Your goal:
Output the data in full and exactly as presented.

━━━━━ Exercise input ━━━━━

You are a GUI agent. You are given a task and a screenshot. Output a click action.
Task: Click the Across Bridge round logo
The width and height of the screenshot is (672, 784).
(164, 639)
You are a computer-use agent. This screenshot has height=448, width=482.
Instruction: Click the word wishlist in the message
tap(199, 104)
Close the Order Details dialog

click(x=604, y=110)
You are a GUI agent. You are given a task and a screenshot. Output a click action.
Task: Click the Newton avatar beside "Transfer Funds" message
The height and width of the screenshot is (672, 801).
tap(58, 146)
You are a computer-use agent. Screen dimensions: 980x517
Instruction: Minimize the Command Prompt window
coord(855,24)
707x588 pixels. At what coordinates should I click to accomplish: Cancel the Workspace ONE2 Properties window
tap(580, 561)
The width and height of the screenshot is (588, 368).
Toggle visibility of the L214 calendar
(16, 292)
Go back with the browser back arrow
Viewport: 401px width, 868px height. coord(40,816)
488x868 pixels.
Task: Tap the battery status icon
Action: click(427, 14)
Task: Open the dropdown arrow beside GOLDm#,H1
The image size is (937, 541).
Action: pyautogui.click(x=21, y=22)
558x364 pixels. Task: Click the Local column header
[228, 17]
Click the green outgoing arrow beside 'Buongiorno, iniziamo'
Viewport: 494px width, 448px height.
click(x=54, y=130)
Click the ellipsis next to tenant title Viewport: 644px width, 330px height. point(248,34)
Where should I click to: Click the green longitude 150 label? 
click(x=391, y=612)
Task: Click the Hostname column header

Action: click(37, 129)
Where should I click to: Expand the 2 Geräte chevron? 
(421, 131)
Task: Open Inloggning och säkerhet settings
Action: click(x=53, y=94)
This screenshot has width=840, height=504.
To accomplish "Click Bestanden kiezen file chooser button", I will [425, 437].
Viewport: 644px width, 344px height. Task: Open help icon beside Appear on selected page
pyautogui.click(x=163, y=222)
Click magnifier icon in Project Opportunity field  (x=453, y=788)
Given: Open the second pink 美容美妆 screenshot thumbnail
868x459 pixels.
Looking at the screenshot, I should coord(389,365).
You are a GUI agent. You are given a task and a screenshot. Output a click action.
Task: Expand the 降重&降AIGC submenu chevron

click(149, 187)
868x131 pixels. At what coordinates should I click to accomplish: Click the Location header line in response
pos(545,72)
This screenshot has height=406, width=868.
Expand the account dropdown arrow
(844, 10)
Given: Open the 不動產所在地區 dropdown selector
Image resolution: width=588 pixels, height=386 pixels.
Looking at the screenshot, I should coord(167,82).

━━━━━

Answer to this exercise:
You are a GUI agent. You are given a task and a screenshot. Output a click action.
Task: Click the Across Bridge round logo
The width and height of the screenshot is (672, 784).
(164, 639)
You are a computer-use agent. This screenshot has height=448, width=482.
Instruction: Click the word wishlist in the message
tap(199, 104)
Close the Order Details dialog

click(x=604, y=110)
You are a GUI agent. You are given a task and a screenshot. Output a click action.
Task: Click the Newton avatar beside "Transfer Funds" message
The height and width of the screenshot is (672, 801).
tap(58, 146)
You are a computer-use agent. Screen dimensions: 980x517
Instruction: Minimize the Command Prompt window
coord(855,24)
707x588 pixels. At what coordinates should I click to accomplish: Cancel the Workspace ONE2 Properties window
tap(580, 561)
The width and height of the screenshot is (588, 368).
Toggle visibility of the L214 calendar
(16, 292)
Go back with the browser back arrow
Viewport: 401px width, 868px height. coord(40,816)
488x868 pixels.
Task: Tap the battery status icon
Action: click(427, 14)
Task: Open the dropdown arrow beside GOLDm#,H1
The image size is (937, 541).
Action: pyautogui.click(x=21, y=22)
558x364 pixels. Task: Click the Local column header
[228, 17]
Click the green outgoing arrow beside 'Buongiorno, iniziamo'
Viewport: 494px width, 448px height.
click(x=54, y=130)
Click the ellipsis next to tenant title Viewport: 644px width, 330px height. point(248,34)
Where should I click to: Click the green longitude 150 label? 
click(x=391, y=612)
Task: Click the Hostname column header

Action: click(37, 129)
Where should I click to: Expand the 2 Geräte chevron? 
(421, 131)
Task: Open Inloggning och säkerhet settings
Action: click(x=53, y=94)
This screenshot has width=840, height=504.
To accomplish "Click Bestanden kiezen file chooser button", I will [425, 437].
Viewport: 644px width, 344px height. Task: Open help icon beside Appear on selected page
pyautogui.click(x=163, y=222)
Click magnifier icon in Project Opportunity field  (x=453, y=788)
Given: Open the second pink 美容美妆 screenshot thumbnail
868x459 pixels.
Looking at the screenshot, I should coord(389,365).
You are a GUI agent. You are given a task and a screenshot. Output a click action.
Task: Expand the 降重&降AIGC submenu chevron

click(149, 187)
868x131 pixels. At what coordinates should I click to accomplish: Click the Location header line in response
pos(545,72)
This screenshot has height=406, width=868.
Expand the account dropdown arrow
(844, 10)
Given: Open the 不動產所在地區 dropdown selector
Image resolution: width=588 pixels, height=386 pixels.
Looking at the screenshot, I should coord(167,82).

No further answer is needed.